*** Given records ***

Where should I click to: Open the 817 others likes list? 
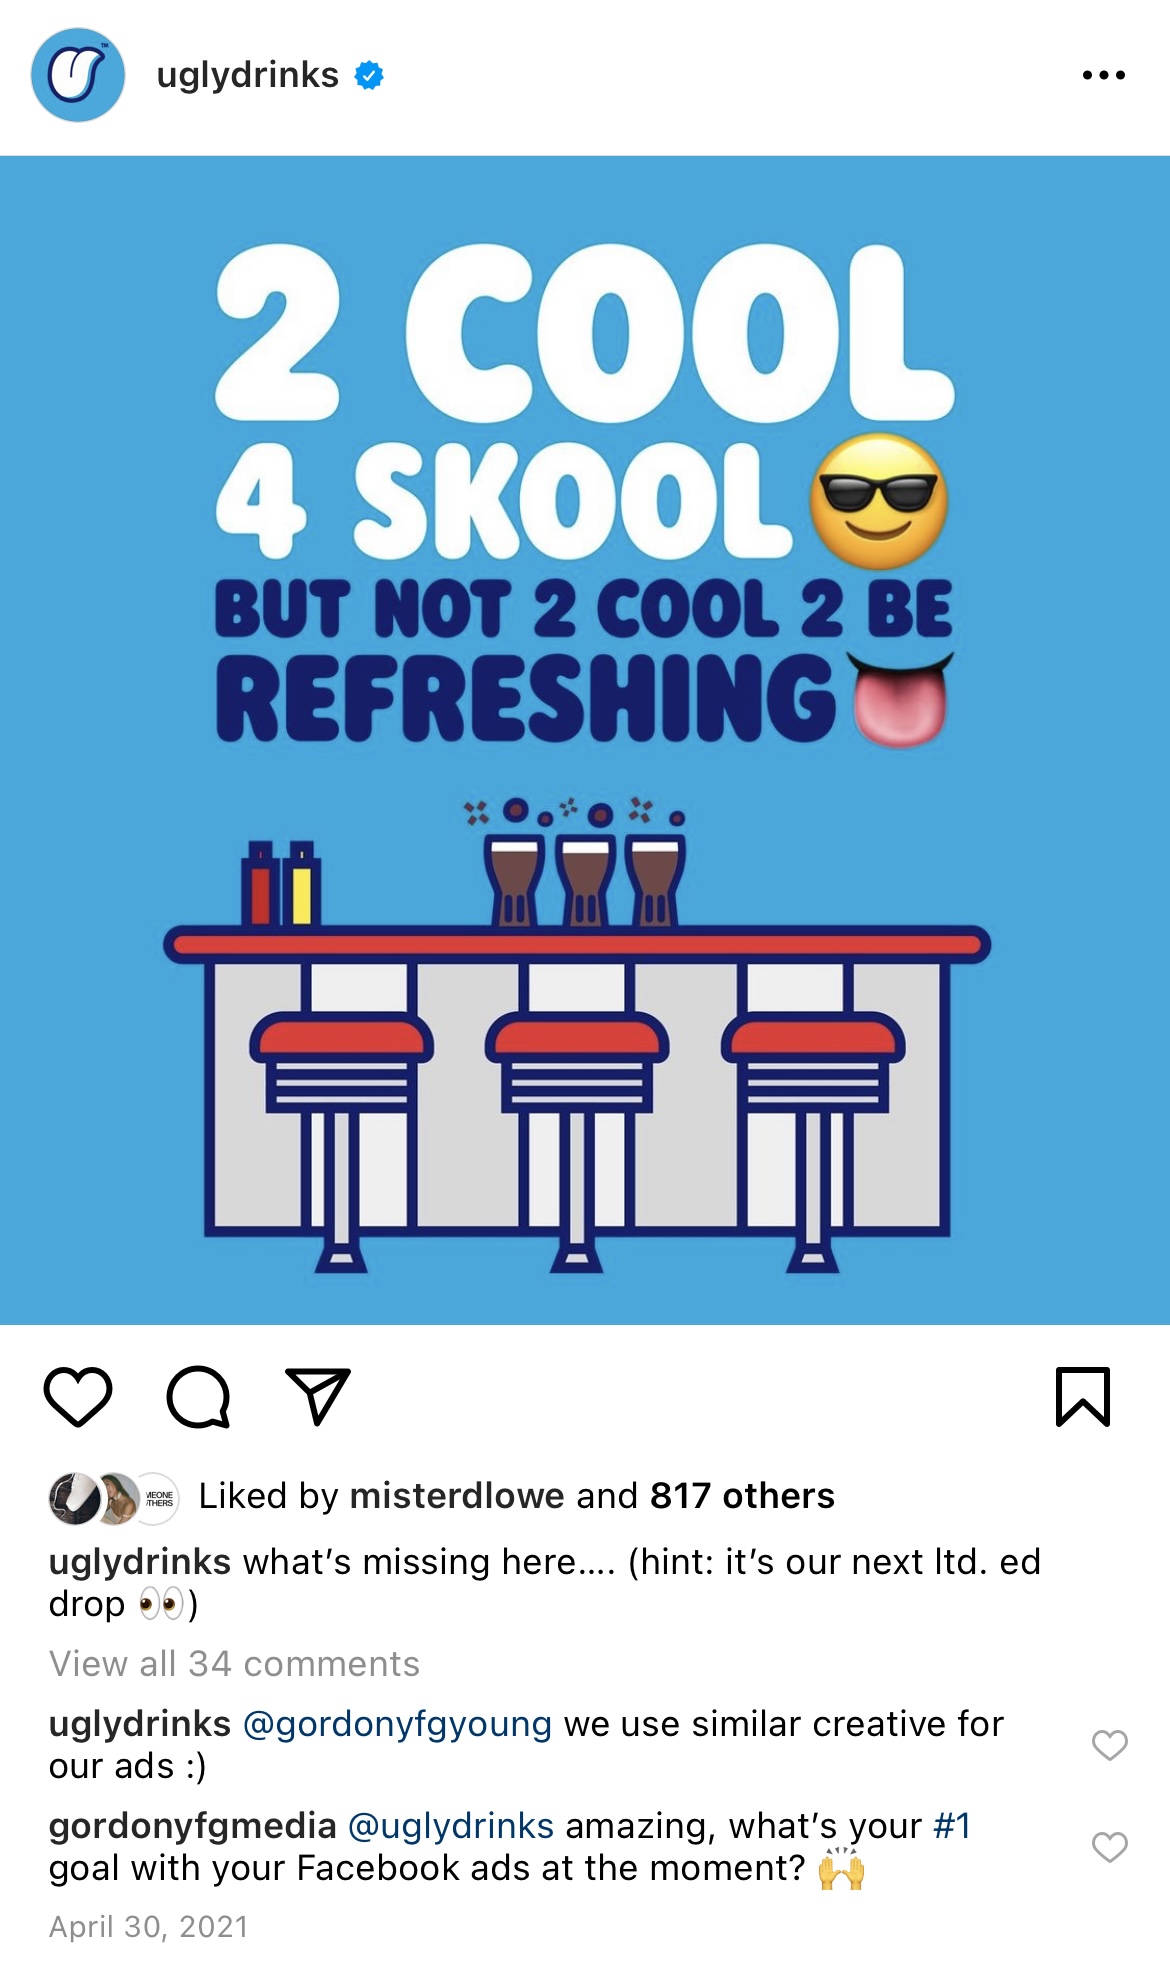[742, 1496]
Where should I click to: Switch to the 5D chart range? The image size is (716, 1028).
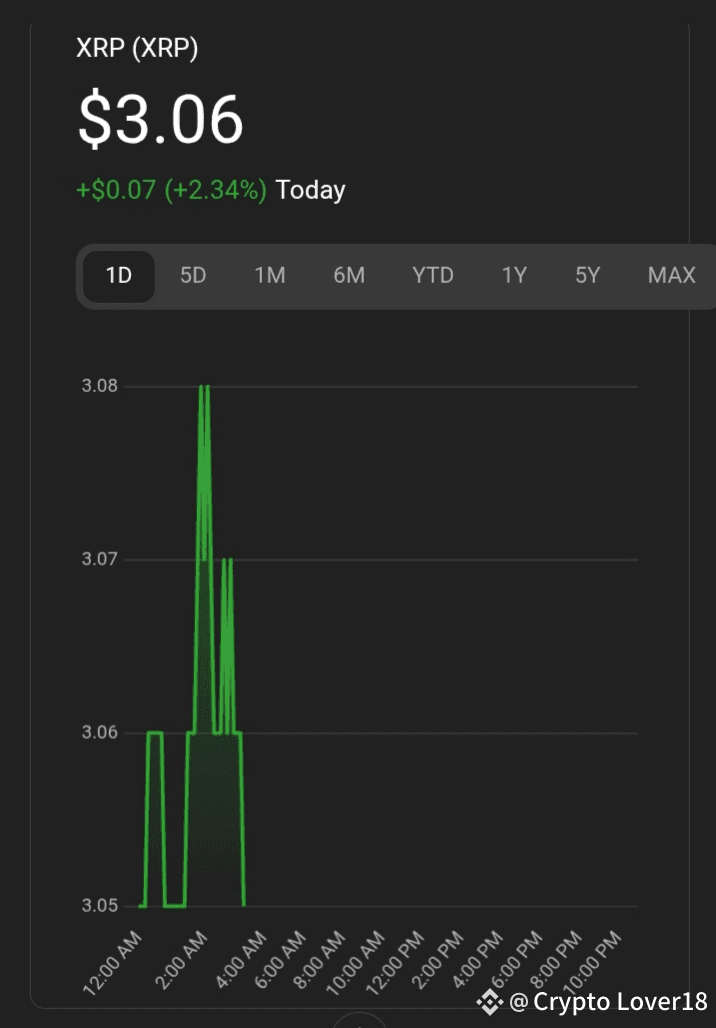[193, 275]
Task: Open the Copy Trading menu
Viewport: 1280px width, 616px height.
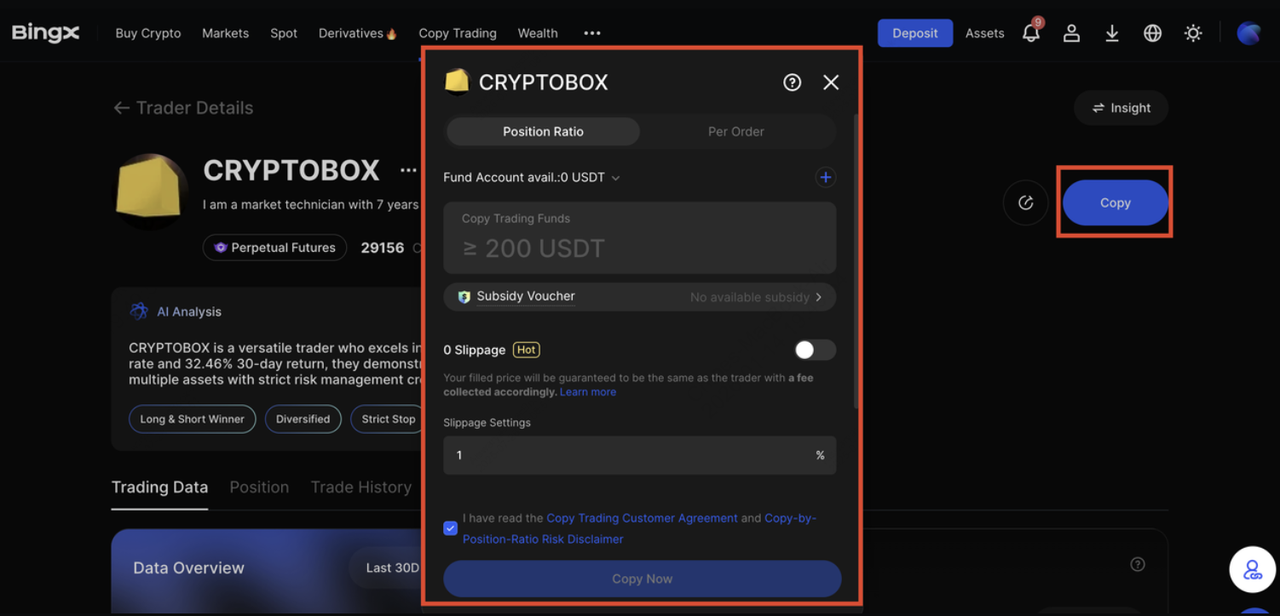Action: [x=457, y=33]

***

Without the pictures, extract every entry verbatim.

Where should I click to: Open the 817 others likes list? 
[742, 1496]
Where should I click to: Switch to the 5D chart range? The image size is (716, 1028).
[193, 275]
Task: Open the Copy Trading menu
Viewport: 1280px width, 616px height.
Action: [x=457, y=33]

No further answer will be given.